Some commands take whole statements as parameters. An example of this is append, which allows new items to be added onto the end of a stream:

> range 1 5 | append <range 10 14>
1
2
3
4
10
11
12
13

Command Interface

New commands can be added using the entrypoint mechanism.

Just declare an entrypoint in the pish.commands group named after the command you want to add.

The function you refer to must support the following interface:

  • the first positional argument is an interable representing the input stream.
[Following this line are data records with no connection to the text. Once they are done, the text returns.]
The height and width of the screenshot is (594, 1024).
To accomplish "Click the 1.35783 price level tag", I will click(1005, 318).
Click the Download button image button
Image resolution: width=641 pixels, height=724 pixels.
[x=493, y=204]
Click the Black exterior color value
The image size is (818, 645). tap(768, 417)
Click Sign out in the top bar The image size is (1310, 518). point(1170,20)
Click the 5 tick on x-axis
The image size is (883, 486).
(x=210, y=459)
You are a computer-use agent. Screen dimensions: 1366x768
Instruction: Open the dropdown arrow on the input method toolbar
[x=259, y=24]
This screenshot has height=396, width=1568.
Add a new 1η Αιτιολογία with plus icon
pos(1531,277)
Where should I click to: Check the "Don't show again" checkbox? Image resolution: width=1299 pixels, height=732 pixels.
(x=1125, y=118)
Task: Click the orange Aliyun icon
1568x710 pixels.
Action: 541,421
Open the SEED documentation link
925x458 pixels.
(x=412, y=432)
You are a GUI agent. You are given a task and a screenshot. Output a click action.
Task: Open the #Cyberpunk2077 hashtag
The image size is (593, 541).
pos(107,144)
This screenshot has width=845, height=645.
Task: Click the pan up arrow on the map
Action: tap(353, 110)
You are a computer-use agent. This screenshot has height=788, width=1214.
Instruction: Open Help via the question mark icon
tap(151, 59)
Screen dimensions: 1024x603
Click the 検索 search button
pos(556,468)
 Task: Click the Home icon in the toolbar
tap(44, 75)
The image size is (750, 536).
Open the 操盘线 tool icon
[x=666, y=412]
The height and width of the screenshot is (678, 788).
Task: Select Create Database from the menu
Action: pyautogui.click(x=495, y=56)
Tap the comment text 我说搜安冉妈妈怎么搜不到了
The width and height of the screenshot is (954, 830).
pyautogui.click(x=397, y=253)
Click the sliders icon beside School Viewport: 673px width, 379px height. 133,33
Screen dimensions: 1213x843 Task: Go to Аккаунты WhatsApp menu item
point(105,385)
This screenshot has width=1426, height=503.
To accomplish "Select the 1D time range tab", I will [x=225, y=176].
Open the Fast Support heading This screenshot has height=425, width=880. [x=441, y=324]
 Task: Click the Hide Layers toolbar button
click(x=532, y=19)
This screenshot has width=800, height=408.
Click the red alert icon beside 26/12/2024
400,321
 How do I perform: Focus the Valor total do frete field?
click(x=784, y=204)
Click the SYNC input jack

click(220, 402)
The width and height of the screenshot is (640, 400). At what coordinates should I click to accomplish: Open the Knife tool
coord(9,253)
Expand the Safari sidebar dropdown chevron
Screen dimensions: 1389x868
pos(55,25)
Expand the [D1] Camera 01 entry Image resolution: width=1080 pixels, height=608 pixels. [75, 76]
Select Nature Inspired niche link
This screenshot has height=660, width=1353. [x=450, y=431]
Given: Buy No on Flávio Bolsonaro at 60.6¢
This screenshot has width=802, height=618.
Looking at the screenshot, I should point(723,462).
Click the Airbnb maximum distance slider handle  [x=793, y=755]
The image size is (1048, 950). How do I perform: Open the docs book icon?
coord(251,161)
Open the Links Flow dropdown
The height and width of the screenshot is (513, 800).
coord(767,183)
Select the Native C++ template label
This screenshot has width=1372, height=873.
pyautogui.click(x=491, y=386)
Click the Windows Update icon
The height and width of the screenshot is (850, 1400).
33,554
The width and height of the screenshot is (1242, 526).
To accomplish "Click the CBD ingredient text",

Conventionally this is called inp.

  • any positional arguments passed after the command name in a statement become further positional arguments to this function.

  • any arguments of the form --key=value will be passed in as keyword arguments to the function.

  • the function must return something iterable which is the output stream. (If the function only returns one value, just return a one-element tuple containing the value.)

The parameters to the command are marshalled from the provided parameter list as follows:

  • an unquoted literal that consists only of digits will be passed as an int.

  • an unquoted literal with two sets of digits separated by a period will be passed as a float.

  • an unquoted literal that is exactly True or False will be passed as a bool.

  • a quoted literal will always be passed as a string.

  • a lambda function will be passed as a callable whose kwargs become the global scope in which the provided expression is evaluated.

  • an inline statement will be passed as an iterable that returns the results of the statement.